- WHAT NEEDS TO BE DONE -
Retype the entries exactly, keeping every line intact.

- DATA RECORDS -
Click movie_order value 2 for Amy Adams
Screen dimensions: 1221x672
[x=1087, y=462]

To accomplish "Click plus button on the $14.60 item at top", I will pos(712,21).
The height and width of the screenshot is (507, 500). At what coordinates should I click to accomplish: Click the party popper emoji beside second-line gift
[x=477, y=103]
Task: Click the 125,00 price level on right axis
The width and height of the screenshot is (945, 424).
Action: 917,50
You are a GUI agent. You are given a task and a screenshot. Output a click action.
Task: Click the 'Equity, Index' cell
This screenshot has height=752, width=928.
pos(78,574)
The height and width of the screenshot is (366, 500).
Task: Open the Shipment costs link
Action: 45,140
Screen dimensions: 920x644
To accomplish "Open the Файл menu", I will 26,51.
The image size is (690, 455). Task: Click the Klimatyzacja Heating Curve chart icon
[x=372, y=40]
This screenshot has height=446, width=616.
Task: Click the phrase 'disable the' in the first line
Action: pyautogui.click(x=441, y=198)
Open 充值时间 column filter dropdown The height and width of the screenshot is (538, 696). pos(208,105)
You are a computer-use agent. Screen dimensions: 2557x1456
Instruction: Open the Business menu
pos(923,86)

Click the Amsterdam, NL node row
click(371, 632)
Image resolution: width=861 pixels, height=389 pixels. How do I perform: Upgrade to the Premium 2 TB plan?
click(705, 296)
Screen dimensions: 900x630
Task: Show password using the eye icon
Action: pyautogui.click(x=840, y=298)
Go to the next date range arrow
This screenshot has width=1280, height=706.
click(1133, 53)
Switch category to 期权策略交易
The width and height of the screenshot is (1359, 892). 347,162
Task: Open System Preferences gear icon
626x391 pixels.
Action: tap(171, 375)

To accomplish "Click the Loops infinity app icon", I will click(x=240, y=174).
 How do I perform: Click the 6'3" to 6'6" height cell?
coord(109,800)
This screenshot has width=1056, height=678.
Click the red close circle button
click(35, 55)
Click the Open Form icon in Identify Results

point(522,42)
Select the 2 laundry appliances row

- EXPECTED ANSWER -
Click movie_order value 2 for Amy Adams
Screen dimensions: 1221x672
[x=1087, y=462]

To accomplish "Click plus button on the $14.60 item at top", I will pos(712,21).
The height and width of the screenshot is (507, 500). At what coordinates should I click to accomplish: Click the party popper emoji beside second-line gift
[x=477, y=103]
Task: Click the 125,00 price level on right axis
The width and height of the screenshot is (945, 424).
Action: 917,50
You are a GUI agent. You are given a task and a screenshot. Output a click action.
Task: Click the 'Equity, Index' cell
This screenshot has height=752, width=928.
pos(78,574)
The height and width of the screenshot is (366, 500).
Task: Open the Shipment costs link
Action: 45,140
Screen dimensions: 920x644
To accomplish "Open the Файл menu", I will 26,51.
The image size is (690, 455). Task: Click the Klimatyzacja Heating Curve chart icon
[x=372, y=40]
This screenshot has height=446, width=616.
Task: Click the phrase 'disable the' in the first line
Action: pyautogui.click(x=441, y=198)
Open 充值时间 column filter dropdown The height and width of the screenshot is (538, 696). pos(208,105)
You are a computer-use agent. Screen dimensions: 2557x1456
Instruction: Open the Business menu
pos(923,86)

Click the Amsterdam, NL node row
click(371, 632)
Image resolution: width=861 pixels, height=389 pixels. How do I perform: Upgrade to the Premium 2 TB plan?
click(705, 296)
Screen dimensions: 900x630
Task: Show password using the eye icon
Action: pyautogui.click(x=840, y=298)
Go to the next date range arrow
This screenshot has width=1280, height=706.
click(1133, 53)
Switch category to 期权策略交易
The width and height of the screenshot is (1359, 892). 347,162
Task: Open System Preferences gear icon
626x391 pixels.
Action: tap(171, 375)

To accomplish "Click the Loops infinity app icon", I will click(x=240, y=174).
 How do I perform: Click the 6'3" to 6'6" height cell?
coord(109,800)
This screenshot has width=1056, height=678.
Click the red close circle button
click(35, 55)
Click the Open Form icon in Identify Results

point(522,42)
Select the 2 laundry appliances row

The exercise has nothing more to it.